PROVIDED PASSAGE
<<<<
Marc Favata, assistant professor of Mathematical Sciences, was recently awarded a five-year, $400,000 Faculty Early Career Development (CAREER) grant from the National Science Foundation for a research and education project that will explore ways in which gravitational waves offer a new way of looking at the universe. The competitive award supports the research and education initiatives of faculty like Favata who are in the early stages of their careers.
Favata is a member of the NSF-funded Laser Interferometer Gravitational-wave Observatory, or LIGO. The international LIGO team made history in 2015 when it detected, for the first time, gravitational waves from two black holes colliding to form one. The detection, which is one of the most significant physics discoveries of the past 50 years, confirmed a key prediction of Albert Einstein’s 1915 theory of relativity.
>>>>
TASK ITEM A
According to the text on Favata's CAREER grant, what was the dollar amount of the award?
TASK ITEM B
List every figure written in digits in the text on Favata's CAREER grant.
TASK ITEM C
Carry on writing the text on Favata's CAREER grant from its final sentence.
The data has no connection to the text on Favata's CAREER grant.

DATASET EXTRACT
<<<<
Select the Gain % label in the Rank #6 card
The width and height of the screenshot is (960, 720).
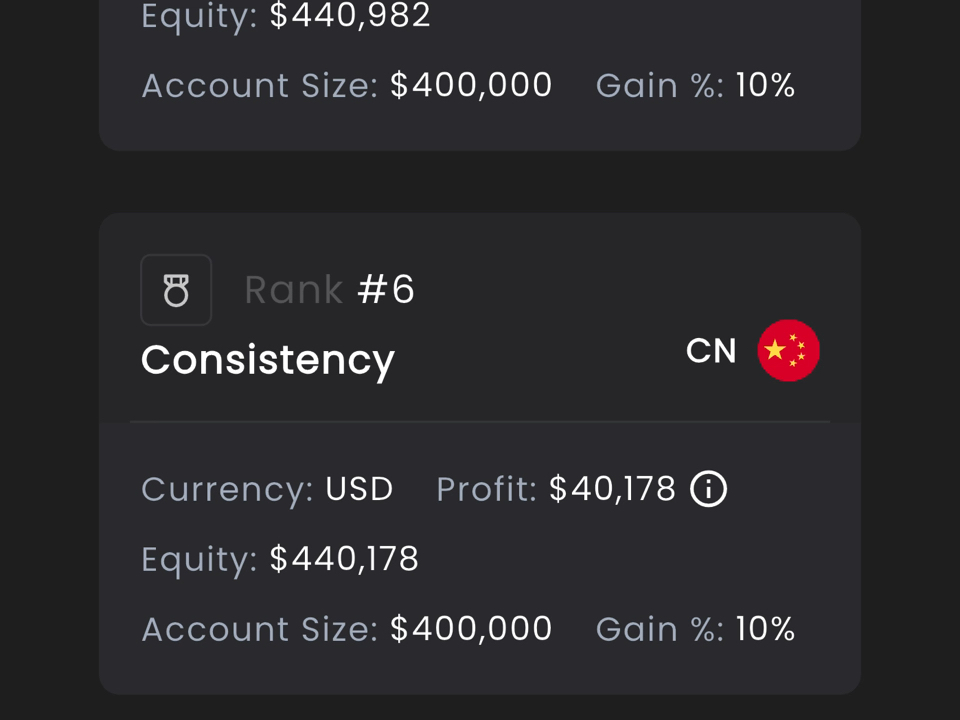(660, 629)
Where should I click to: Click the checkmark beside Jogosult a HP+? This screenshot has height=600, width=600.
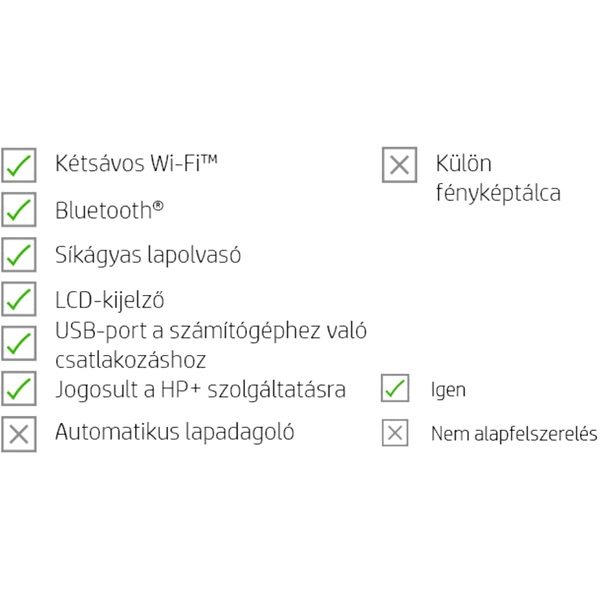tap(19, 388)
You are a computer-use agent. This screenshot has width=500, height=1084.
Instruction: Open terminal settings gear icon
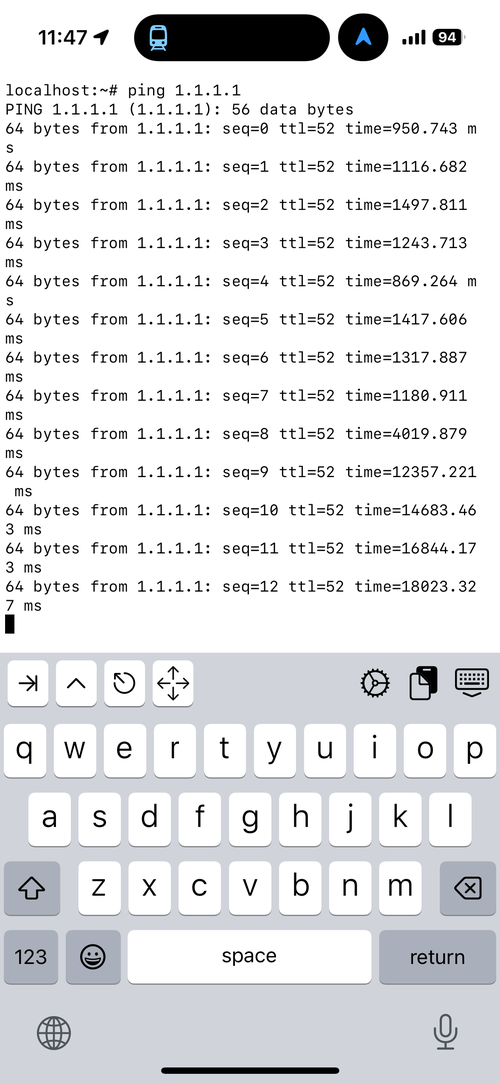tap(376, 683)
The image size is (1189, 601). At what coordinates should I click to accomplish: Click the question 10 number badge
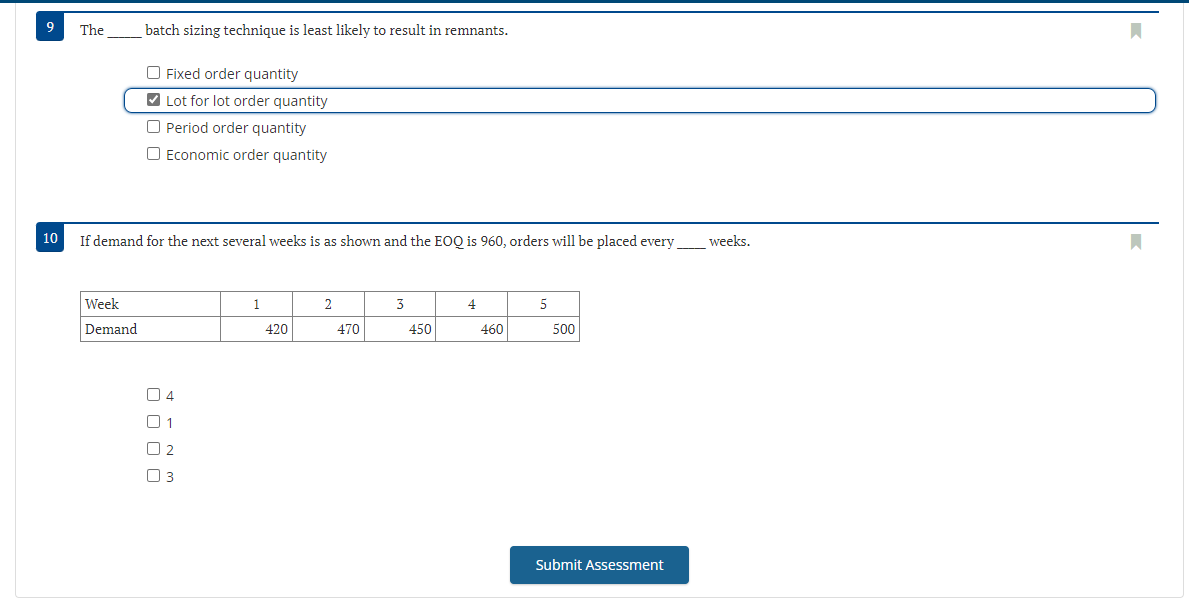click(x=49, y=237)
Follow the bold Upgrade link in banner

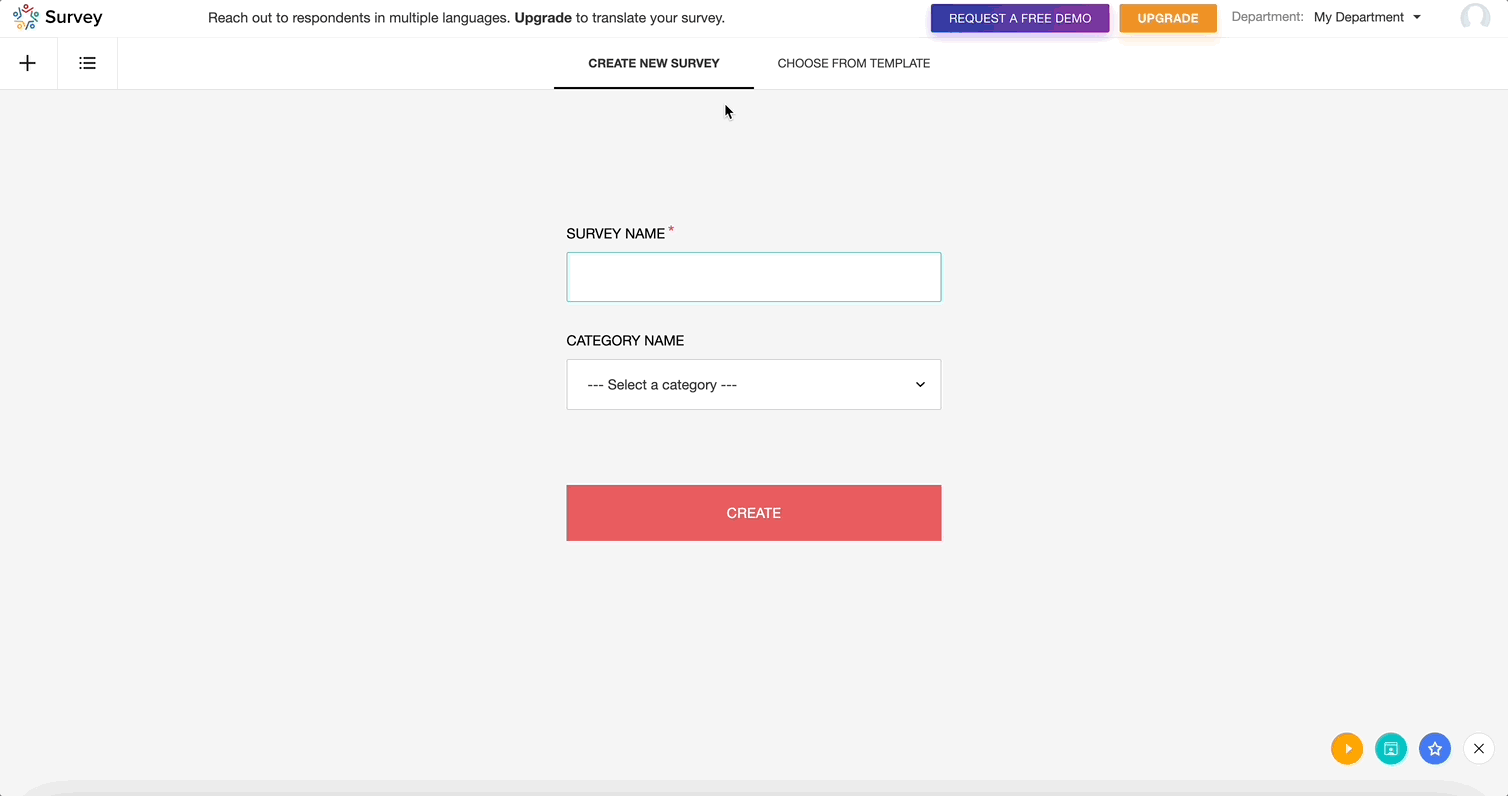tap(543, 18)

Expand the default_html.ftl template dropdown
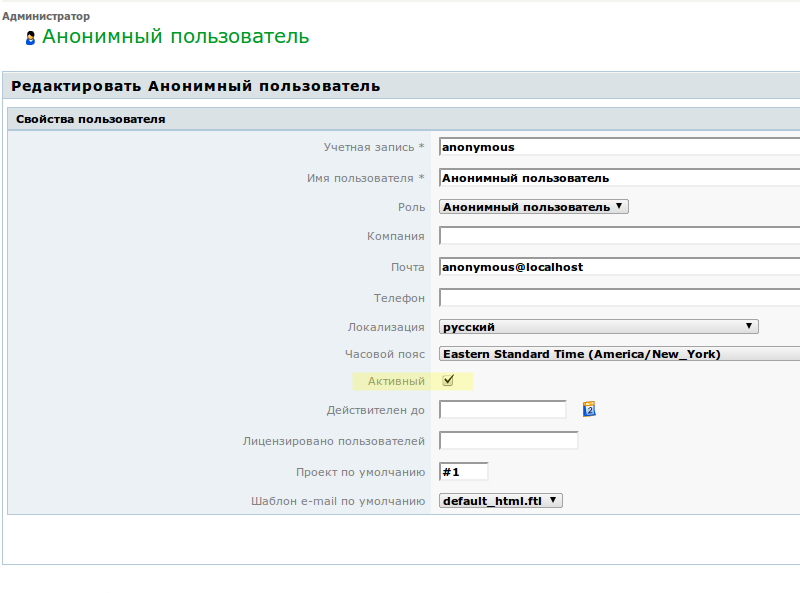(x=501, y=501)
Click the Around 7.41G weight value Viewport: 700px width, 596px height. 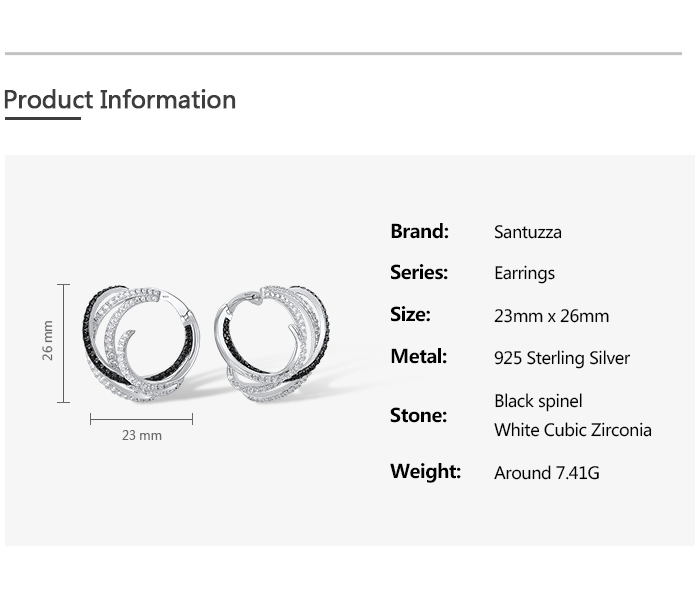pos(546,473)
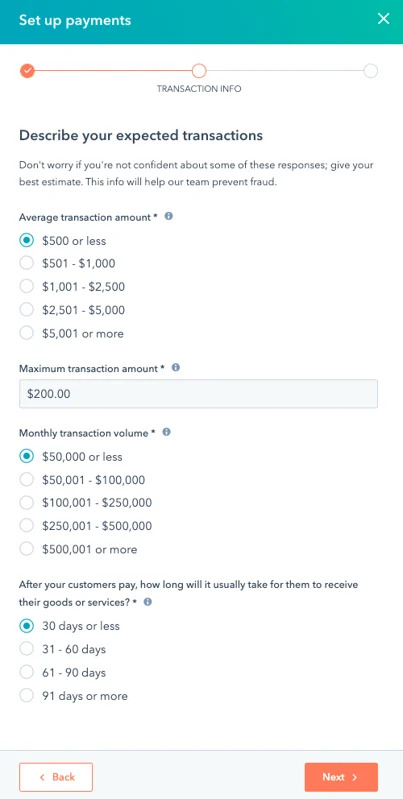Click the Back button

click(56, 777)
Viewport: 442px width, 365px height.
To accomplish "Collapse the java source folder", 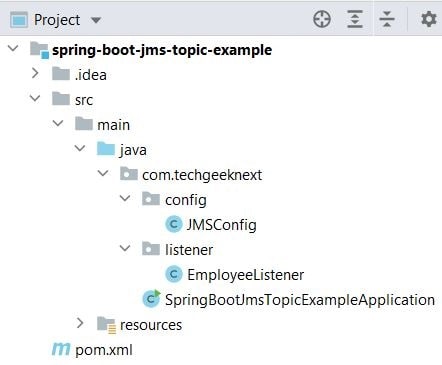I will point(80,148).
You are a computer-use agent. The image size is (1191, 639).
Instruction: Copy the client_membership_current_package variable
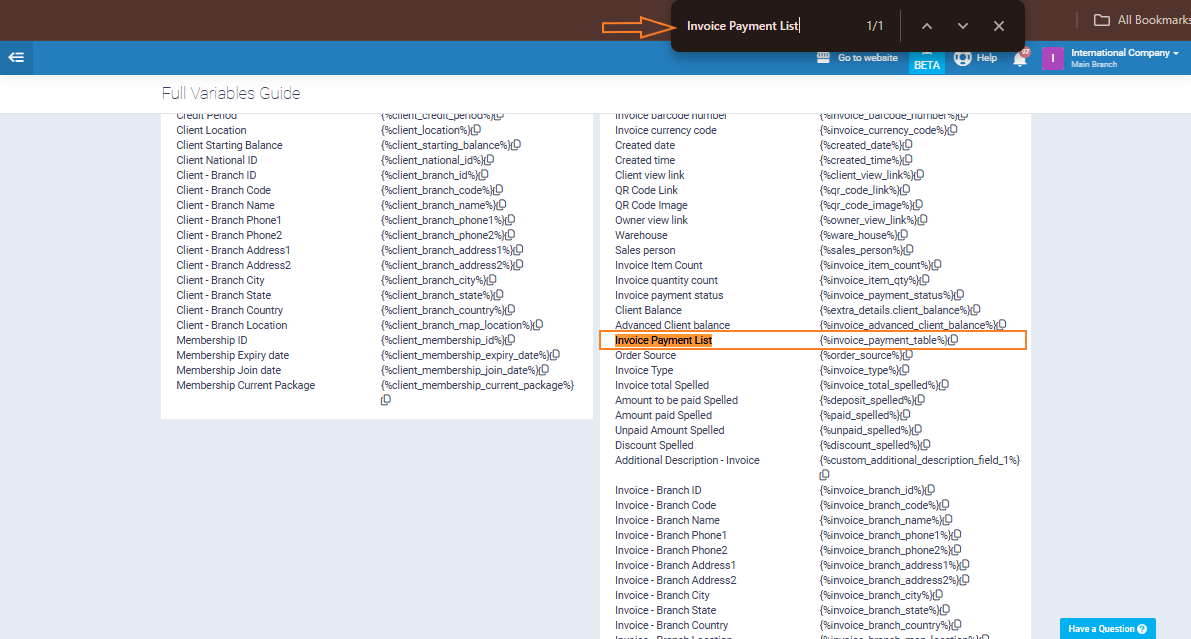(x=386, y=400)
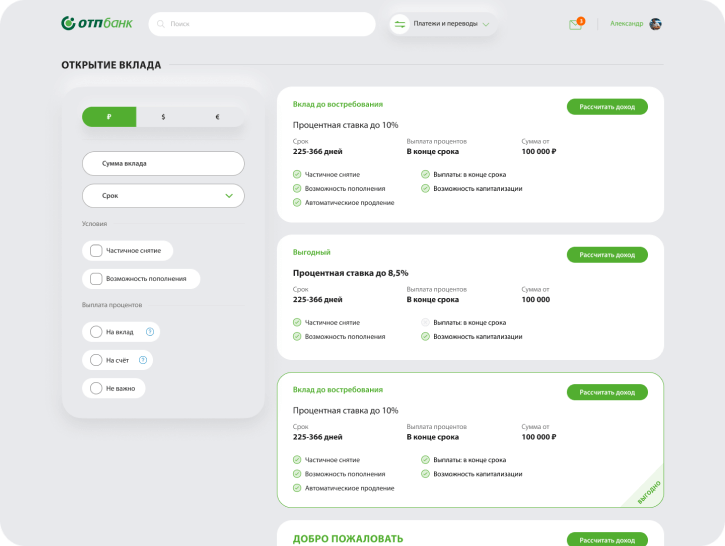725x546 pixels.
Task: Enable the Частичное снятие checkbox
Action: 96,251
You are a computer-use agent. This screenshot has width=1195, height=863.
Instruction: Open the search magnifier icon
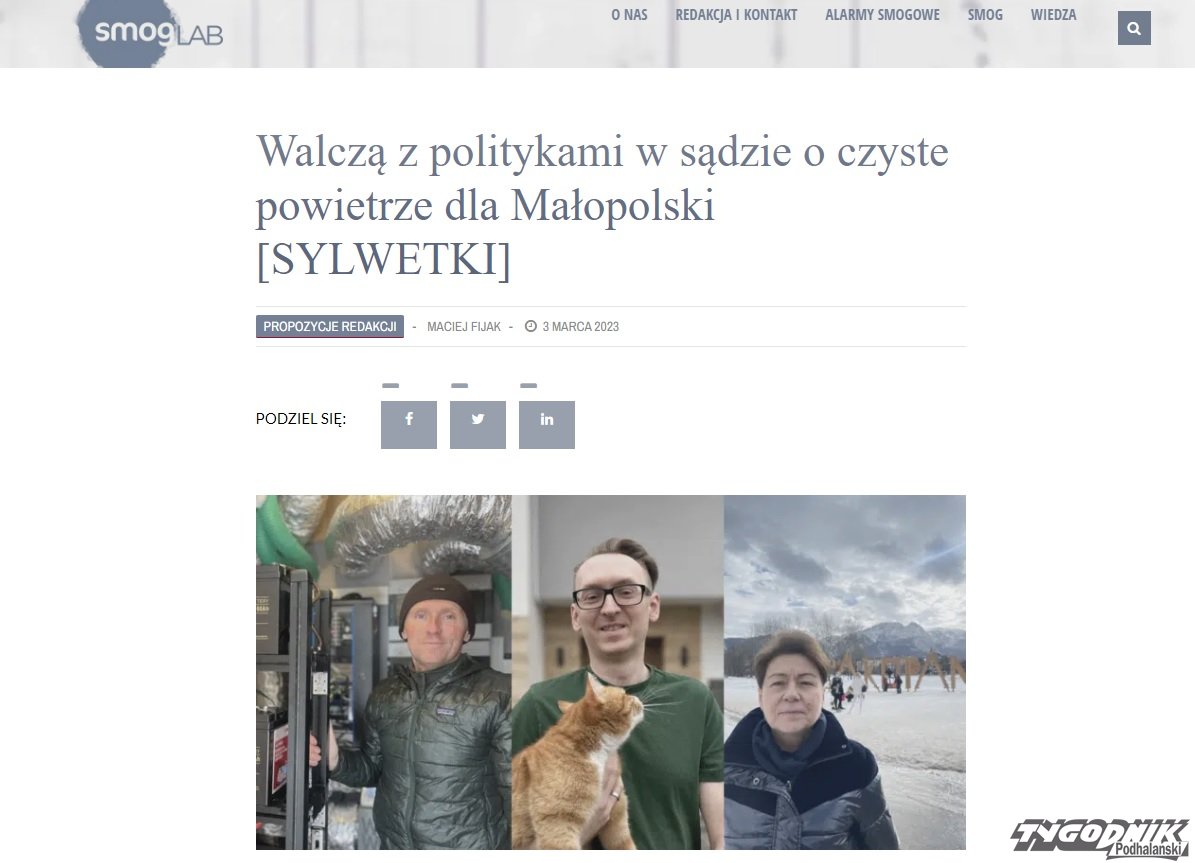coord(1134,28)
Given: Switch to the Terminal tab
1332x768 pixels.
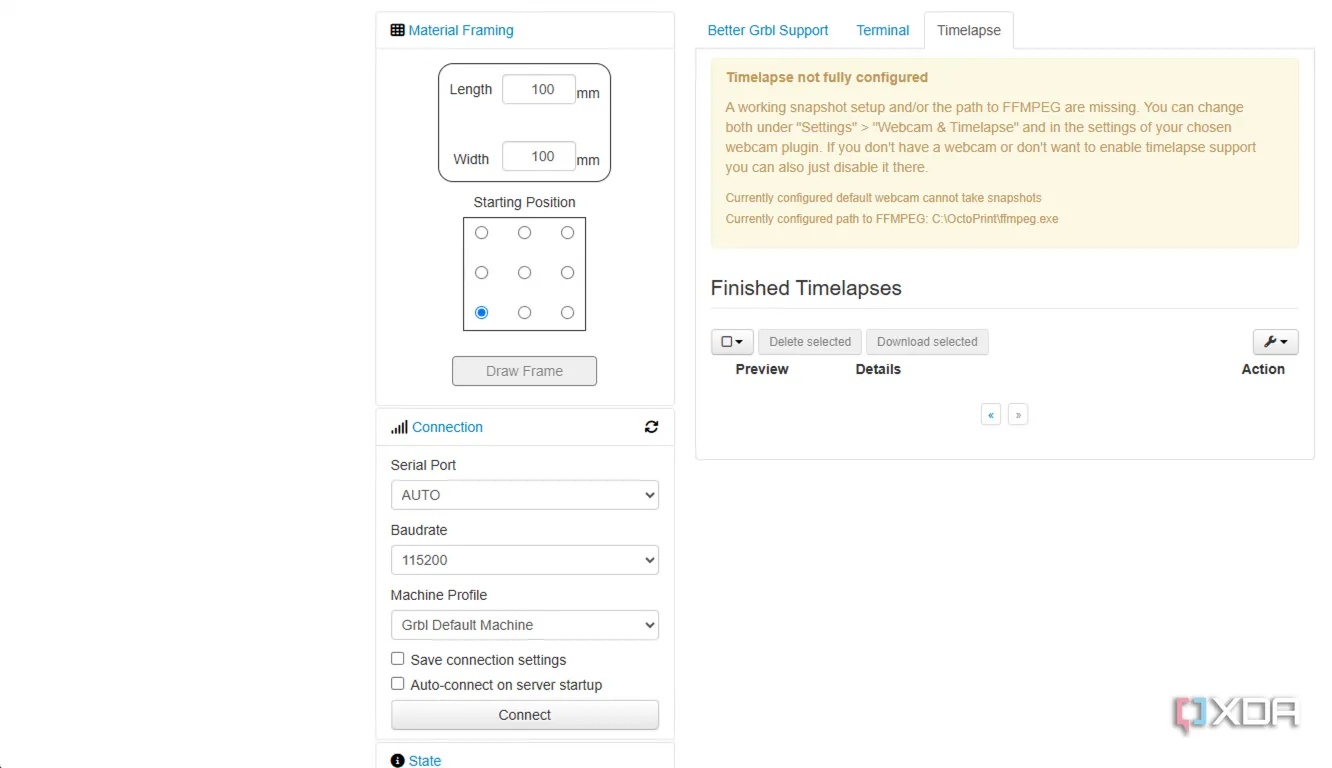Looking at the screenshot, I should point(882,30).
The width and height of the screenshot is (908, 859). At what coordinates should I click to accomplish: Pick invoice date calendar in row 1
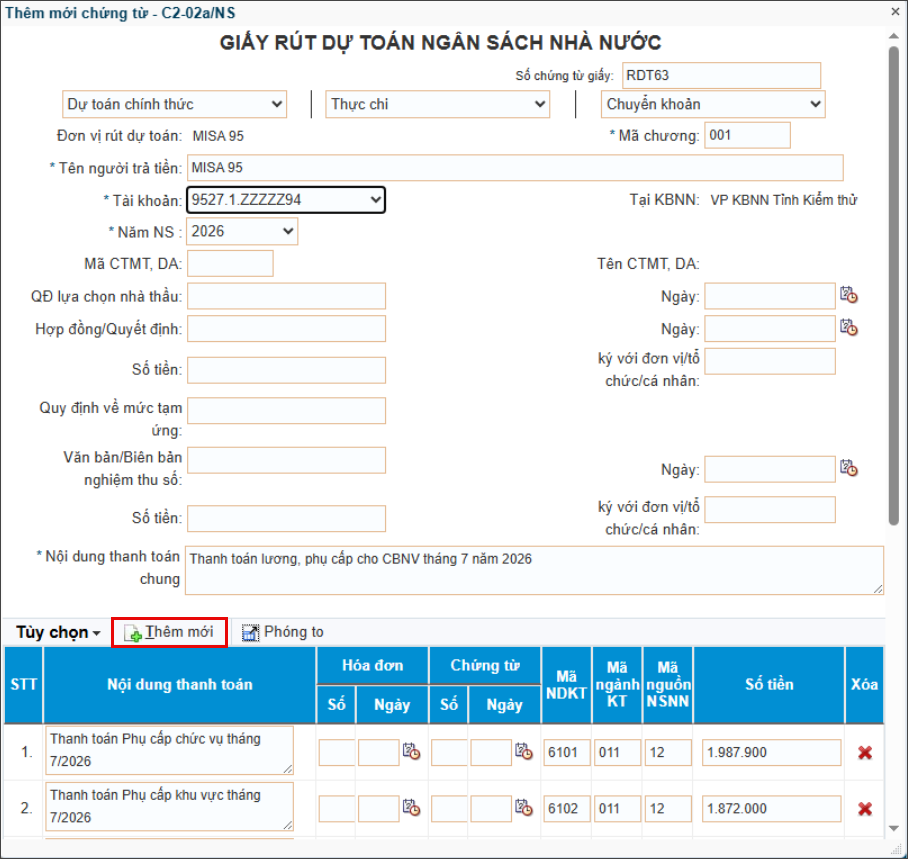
>>>>
REPLY A
$400,000

REPLY B
$400,000; 2015; 50; 1915

REPLY C
According to Favata, the detection of these waves – which are ripples in the curvature of spacetime produced by the collisions of black holes – opened up a new era in observational astronomy and fundamental physics. “As LIGO continues to operate, we expect to find many more black hole systems.”
“I feel very humbled – and lucky – to have received this award,” says Favata. “I’m gratified that my peers and the NSF thought that the proposed work is worth pursuing.”
According to Favata, the LIGO discovery of merging black holes helps to answer fundamental science questions about the nature of the environment in which these black holes formed and how they interacted and evolved before becoming black holes. “Another question we’re trying to answer is ‘Was Einstein right?’ General relativity has passed every observational test so far. But it’s possible that as our measurements become more precise, we could find a disagreement with Einstein’s theory.”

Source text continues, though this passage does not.